(Task inputs Opens)

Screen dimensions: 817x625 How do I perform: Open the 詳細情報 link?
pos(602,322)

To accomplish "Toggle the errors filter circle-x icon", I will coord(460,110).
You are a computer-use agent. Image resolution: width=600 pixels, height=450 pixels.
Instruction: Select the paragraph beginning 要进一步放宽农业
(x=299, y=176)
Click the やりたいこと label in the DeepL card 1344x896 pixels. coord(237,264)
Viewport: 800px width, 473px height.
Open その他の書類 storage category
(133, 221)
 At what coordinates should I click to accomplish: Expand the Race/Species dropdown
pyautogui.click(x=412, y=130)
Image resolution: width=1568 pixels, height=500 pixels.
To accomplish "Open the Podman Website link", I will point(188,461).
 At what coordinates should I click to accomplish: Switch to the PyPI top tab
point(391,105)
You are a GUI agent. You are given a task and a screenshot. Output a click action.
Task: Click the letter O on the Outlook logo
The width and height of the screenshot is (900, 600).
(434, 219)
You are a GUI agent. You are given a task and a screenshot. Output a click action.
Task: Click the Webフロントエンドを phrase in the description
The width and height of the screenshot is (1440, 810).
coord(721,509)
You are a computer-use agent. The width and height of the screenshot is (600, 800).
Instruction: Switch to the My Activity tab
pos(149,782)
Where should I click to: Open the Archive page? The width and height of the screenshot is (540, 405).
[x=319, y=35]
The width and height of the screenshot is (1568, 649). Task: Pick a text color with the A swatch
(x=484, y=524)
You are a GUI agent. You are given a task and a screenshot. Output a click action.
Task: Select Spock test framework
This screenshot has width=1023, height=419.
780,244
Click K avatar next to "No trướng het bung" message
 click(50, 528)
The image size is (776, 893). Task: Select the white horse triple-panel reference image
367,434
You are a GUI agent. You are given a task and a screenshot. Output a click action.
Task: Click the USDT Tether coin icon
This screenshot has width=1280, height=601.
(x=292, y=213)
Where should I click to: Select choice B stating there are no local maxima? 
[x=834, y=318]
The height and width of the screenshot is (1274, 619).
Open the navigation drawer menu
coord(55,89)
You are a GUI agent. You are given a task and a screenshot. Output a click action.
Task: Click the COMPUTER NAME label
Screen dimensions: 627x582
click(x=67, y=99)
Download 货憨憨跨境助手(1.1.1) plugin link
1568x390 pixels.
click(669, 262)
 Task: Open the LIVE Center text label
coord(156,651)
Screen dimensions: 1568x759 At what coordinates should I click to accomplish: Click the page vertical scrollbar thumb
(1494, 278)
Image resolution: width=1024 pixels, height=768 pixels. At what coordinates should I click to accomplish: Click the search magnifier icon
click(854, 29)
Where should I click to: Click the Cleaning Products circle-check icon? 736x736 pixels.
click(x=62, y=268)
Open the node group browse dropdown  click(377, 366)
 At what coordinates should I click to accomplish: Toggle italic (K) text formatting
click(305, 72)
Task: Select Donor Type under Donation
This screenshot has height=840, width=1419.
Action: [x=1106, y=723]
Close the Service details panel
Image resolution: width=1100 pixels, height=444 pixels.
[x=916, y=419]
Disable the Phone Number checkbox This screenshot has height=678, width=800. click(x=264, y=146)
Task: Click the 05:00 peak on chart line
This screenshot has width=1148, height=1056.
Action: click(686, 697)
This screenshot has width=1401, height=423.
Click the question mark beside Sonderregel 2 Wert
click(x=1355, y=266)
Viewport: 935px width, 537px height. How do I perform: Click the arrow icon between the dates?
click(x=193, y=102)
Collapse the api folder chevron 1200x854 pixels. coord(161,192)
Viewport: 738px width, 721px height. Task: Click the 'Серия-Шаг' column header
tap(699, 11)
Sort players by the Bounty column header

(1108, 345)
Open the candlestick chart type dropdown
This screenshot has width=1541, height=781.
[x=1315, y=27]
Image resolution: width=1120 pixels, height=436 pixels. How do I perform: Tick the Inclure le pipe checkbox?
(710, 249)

(Task inputs Closes)

What is required: Please repeat the data above verbatim, all of it.

Finished exercise:
Screen dimensions: 817x625 How do I perform: Open the 詳細情報 link?
pos(602,322)

To accomplish "Toggle the errors filter circle-x icon", I will coord(460,110).
You are a computer-use agent. Image resolution: width=600 pixels, height=450 pixels.
Instruction: Select the paragraph beginning 要进一步放宽农业
(x=299, y=176)
Click the やりたいこと label in the DeepL card 1344x896 pixels. coord(237,264)
Viewport: 800px width, 473px height.
Open その他の書類 storage category
(133, 221)
 At what coordinates should I click to accomplish: Expand the Race/Species dropdown
pyautogui.click(x=412, y=130)
Image resolution: width=1568 pixels, height=500 pixels.
To accomplish "Open the Podman Website link", I will point(188,461).
 At what coordinates should I click to accomplish: Switch to the PyPI top tab
point(391,105)
You are a GUI agent. You are given a task and a screenshot. Output a click action.
Task: Click the letter O on the Outlook logo
The width and height of the screenshot is (900, 600).
(434, 219)
You are a GUI agent. You are given a task and a screenshot. Output a click action.
Task: Click the Webフロントエンドを phrase in the description
The width and height of the screenshot is (1440, 810).
coord(721,509)
You are a computer-use agent. The width and height of the screenshot is (600, 800).
Instruction: Switch to the My Activity tab
pos(149,782)
Where should I click to: Open the Archive page? The width and height of the screenshot is (540, 405).
[x=319, y=35]
The width and height of the screenshot is (1568, 649). Task: Pick a text color with the A swatch
(x=484, y=524)
You are a GUI agent. You are given a task and a screenshot. Output a click action.
Task: Select Spock test framework
This screenshot has width=1023, height=419.
780,244
Click K avatar next to "No trướng het bung" message
 click(50, 528)
The image size is (776, 893). Task: Select the white horse triple-panel reference image
367,434
You are a GUI agent. You are given a task and a screenshot. Output a click action.
Task: Click the USDT Tether coin icon
This screenshot has width=1280, height=601.
(x=292, y=213)
Where should I click to: Select choice B stating there are no local maxima? 
[x=834, y=318]
The height and width of the screenshot is (1274, 619).
Open the navigation drawer menu
coord(55,89)
You are a GUI agent. You are given a task and a screenshot. Output a click action.
Task: Click the COMPUTER NAME label
Screen dimensions: 627x582
click(x=67, y=99)
Download 货憨憨跨境助手(1.1.1) plugin link
1568x390 pixels.
click(669, 262)
 Task: Open the LIVE Center text label
coord(156,651)
Screen dimensions: 1568x759 At what coordinates should I click to accomplish: Click the page vertical scrollbar thumb
(1494, 278)
Image resolution: width=1024 pixels, height=768 pixels. At what coordinates should I click to accomplish: Click the search magnifier icon
click(854, 29)
Where should I click to: Click the Cleaning Products circle-check icon? 736x736 pixels.
click(x=62, y=268)
Open the node group browse dropdown  click(377, 366)
 At what coordinates should I click to accomplish: Toggle italic (K) text formatting
click(305, 72)
Task: Select Donor Type under Donation
This screenshot has height=840, width=1419.
Action: [x=1106, y=723]
Close the Service details panel
Image resolution: width=1100 pixels, height=444 pixels.
[x=916, y=419]
Disable the Phone Number checkbox This screenshot has height=678, width=800. click(x=264, y=146)
Task: Click the 05:00 peak on chart line
This screenshot has width=1148, height=1056.
Action: click(686, 697)
This screenshot has width=1401, height=423.
Click the question mark beside Sonderregel 2 Wert
click(x=1355, y=266)
Viewport: 935px width, 537px height. How do I perform: Click the arrow icon between the dates?
click(x=193, y=102)
Collapse the api folder chevron 1200x854 pixels. coord(161,192)
Viewport: 738px width, 721px height. Task: Click the 'Серия-Шаг' column header
tap(699, 11)
Sort players by the Bounty column header

(1108, 345)
Open the candlestick chart type dropdown
This screenshot has width=1541, height=781.
[x=1315, y=27]
Image resolution: width=1120 pixels, height=436 pixels. How do I perform: Tick the Inclure le pipe checkbox?
(710, 249)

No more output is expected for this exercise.